With just days left before elections in the North of Ireland, Sinn Féin has called for a new nationalist strategy on Irish unity.
Sinn Féin President Gerry Adams has recently urged the Provisional IRA to abandon all but political means to achieve its goals, an appeal which is currently being considered by the organisation.
Two days ago, Mr Adams confirmed that he had been contacted by the IRA leadership to say it had authorised an internal debate on his call to consider abandoning armed struggle.
Mr Adams restated his view that the way forward for republicanism was through building political support for its objectives across Ireland and internationally.
“Irish republicanism is at a defining point. The peace process is at a defining point,” Mr Adams said.
“A positive decision by the IRA at the end of its internal deliberations will have enormous significance and impact. It has the potential to halt the downward spiral in the peace process and to strengthen our ability to advance our republican objectives.”
A move by the IRA to stand would pose major challenges for the parties of “constitutional nationalism”, which oppose partition but do not challenge its legitimacy.
Sinn Féin’s recent discussion paper calls on the Dublin government to draw up a strategy towards Irish unity, identifying steps and measures that can assist and promote the successful transition to a united Ireland. Dublin, the party believes, should negotiate the issue with the British government and support should also be sought internationally.
Parallels are frequently drawn between Sinn Féin’s current position and Fianna Fail’s move away from the old anti-treaty IRA in the years following the Irish civil war.
Earlier this week, the 26-County Taoiseach Bertie Ahern claimed his Fianna Fail party continues the tradition of Irish republicanism and attacked Sinn Féin.
Delivering his address at Fianna Fail’s annual commemoration of the 1916 Rising in Arbour Hill, Mr Ahern contended that “democracy has always been the fundamental goal of true republicanism.”
He said the Easter Rising had only taken place after the democratic wishes of the Irish people for self-government had been frustrated for over 30 years.

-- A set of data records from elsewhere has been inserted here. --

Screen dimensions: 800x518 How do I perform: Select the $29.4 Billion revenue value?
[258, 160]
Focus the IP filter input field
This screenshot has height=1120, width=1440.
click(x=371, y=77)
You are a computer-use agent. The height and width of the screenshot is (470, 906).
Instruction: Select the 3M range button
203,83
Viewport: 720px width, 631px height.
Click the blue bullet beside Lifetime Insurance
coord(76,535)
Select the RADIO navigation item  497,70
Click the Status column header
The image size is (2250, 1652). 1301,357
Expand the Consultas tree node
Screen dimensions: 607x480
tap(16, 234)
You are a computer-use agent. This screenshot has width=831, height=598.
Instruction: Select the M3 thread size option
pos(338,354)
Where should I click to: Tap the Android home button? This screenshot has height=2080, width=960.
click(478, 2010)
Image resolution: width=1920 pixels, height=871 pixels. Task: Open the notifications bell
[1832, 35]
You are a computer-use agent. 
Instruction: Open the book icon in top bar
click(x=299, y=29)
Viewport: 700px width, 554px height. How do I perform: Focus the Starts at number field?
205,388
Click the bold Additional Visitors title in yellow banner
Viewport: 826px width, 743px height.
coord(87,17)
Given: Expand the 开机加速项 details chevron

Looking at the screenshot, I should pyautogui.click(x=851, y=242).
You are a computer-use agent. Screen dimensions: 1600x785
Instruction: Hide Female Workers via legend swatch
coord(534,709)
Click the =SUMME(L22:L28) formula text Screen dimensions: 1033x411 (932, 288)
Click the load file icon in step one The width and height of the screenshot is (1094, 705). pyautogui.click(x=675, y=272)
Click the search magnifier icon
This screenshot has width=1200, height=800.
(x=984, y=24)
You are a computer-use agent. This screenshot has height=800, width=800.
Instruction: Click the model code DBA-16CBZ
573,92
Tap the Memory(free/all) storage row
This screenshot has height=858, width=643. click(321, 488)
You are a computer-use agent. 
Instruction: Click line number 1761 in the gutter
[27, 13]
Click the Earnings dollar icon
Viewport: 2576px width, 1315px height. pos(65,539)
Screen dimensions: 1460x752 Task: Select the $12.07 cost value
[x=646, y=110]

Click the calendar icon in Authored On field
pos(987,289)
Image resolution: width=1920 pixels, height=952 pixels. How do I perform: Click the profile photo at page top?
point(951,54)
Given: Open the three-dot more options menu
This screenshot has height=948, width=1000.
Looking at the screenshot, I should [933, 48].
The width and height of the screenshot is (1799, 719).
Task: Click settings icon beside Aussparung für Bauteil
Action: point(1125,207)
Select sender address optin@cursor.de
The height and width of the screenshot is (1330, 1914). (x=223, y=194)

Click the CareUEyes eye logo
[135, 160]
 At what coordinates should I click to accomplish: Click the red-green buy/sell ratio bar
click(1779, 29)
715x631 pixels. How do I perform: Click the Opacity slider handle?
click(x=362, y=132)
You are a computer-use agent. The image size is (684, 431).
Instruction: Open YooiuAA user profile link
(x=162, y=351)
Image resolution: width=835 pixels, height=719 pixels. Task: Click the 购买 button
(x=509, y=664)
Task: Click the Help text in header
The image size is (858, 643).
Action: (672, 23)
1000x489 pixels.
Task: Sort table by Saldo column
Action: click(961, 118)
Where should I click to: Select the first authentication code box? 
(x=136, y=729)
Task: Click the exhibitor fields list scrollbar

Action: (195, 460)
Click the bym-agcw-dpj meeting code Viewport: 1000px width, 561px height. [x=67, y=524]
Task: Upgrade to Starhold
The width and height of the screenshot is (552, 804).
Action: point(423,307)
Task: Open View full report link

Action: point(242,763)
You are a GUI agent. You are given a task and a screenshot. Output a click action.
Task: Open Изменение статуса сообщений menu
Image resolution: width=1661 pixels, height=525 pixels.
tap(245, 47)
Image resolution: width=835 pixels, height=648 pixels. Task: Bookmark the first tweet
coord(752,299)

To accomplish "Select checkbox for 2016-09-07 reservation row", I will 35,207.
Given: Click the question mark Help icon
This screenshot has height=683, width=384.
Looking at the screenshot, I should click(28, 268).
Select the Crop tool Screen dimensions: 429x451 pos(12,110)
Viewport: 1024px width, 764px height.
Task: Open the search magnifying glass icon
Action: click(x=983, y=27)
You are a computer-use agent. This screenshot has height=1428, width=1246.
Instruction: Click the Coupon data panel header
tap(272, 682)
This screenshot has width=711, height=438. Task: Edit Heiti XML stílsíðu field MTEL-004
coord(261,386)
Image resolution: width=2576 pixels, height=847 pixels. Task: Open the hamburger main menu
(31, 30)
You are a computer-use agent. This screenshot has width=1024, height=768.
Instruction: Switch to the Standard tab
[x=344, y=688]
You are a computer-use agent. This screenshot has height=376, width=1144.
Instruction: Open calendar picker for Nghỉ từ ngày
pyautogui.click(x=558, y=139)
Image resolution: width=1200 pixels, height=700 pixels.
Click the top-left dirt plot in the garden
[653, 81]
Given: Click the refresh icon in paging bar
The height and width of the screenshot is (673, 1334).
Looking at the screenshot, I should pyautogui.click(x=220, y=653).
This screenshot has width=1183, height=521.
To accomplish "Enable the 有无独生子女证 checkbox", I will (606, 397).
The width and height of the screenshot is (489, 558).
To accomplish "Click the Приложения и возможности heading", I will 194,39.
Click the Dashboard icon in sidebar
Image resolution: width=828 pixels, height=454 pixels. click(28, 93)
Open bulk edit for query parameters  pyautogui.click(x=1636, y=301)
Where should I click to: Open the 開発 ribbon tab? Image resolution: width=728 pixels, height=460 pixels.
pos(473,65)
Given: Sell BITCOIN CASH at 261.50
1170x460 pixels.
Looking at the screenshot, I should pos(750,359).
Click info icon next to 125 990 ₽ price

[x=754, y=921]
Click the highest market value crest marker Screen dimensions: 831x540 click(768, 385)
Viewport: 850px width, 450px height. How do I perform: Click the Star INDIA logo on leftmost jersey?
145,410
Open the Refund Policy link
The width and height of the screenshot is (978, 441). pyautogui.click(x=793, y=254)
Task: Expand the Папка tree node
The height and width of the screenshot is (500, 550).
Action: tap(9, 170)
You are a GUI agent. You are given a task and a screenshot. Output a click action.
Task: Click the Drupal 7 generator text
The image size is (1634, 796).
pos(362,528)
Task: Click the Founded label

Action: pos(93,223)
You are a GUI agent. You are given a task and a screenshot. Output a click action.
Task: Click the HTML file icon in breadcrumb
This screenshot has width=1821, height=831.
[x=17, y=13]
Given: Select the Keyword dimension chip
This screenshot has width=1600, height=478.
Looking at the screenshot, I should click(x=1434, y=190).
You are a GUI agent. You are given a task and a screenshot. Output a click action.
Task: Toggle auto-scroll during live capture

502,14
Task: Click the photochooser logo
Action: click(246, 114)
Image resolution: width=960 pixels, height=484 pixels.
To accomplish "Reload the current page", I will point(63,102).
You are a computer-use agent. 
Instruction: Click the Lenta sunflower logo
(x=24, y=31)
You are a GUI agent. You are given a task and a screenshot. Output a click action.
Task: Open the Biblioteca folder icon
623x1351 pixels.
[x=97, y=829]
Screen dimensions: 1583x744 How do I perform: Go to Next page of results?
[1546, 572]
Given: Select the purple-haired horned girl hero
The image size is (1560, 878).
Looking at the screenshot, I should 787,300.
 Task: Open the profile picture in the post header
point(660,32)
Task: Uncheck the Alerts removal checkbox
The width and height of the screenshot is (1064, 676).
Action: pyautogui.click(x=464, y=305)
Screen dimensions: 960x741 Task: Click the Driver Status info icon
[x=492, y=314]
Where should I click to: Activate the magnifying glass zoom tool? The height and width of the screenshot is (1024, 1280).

Mr Ahern argued that the position had changed in 1923 with the creation of a the 26-County state.
In questioning the democratic basis of the IRA post-1923, Mr Ahern said: “A small minority chose the other path of a closed anti-democratic militaristic elitism, unaccountable to the people and dangerous to this State and its freedom.”
The 26-County and British governments have previously worked, against Sinn Féin, attempting to forge a coalition between David Trimble’s Ulster Unionists and Mark Durkan’s SDLP. The failure of that strategy appears set to be underlined by the election results, which most observers believe will lead to major gains for Ian Paisley’s DUP and Sinn Féin.
Sinn Féin general secretary Mitchel McLaughlin called on his nationalist rivals in the SDLP to demonstrate their support for a united Ireland by demanding a Border poll -- a vote on reunification within the Six Counties, allowed every seven years under the 1998 Good Friday Agreement.
Mr McLaughlin said this week: “Given our two parties espoused position in favour of Irish unity, I would expect that the SDLP would back an immediate call for a referendum on partition.
“After the elections are over, we intend to engage the SDLP on how we can best prosecute the united Ireland agenda with the parties and the two governments.
“Both parties - Sinn Féin and the SDLP - are saying the same thing: we wish for a united Ireland. Both parties should therefore push for a referendum on the Border immediately following the elections,” he said.
The SDLP could lose two of its three seats in Westminster to the larger Sinn Féin, which shuns the parliament. The party, like its southern allies in Fianna Fail and Labour, has now claimed allegiance to the republican tradition.
Meanwhile, the breakaway Republican Sinn Féin party has called on “all true republicans” to either boycott the Westminster election or spoil their vote.
And the hardliners criticised Sinn Féin for fielding Billy Leonard, a former RUC officer, as its Westminster candidate for East Derry.
“It is a sad day indeed when the only person they can find to contest the constituency is a former RUC man,” Michael McGonigle of Republican Sinn Féin said.
“He may well be a ‘most suitable’ candidate for the Provisionals given the current direction of their movement but he is no way a fitting candidate for any republican.”
But the tiny left-wing Workers’ Party, linked to the Official IRA in the early ‘70s, said those who stayed at home for the election were “signing up for political stalemate”. The party is fielding eight Westminster candidates.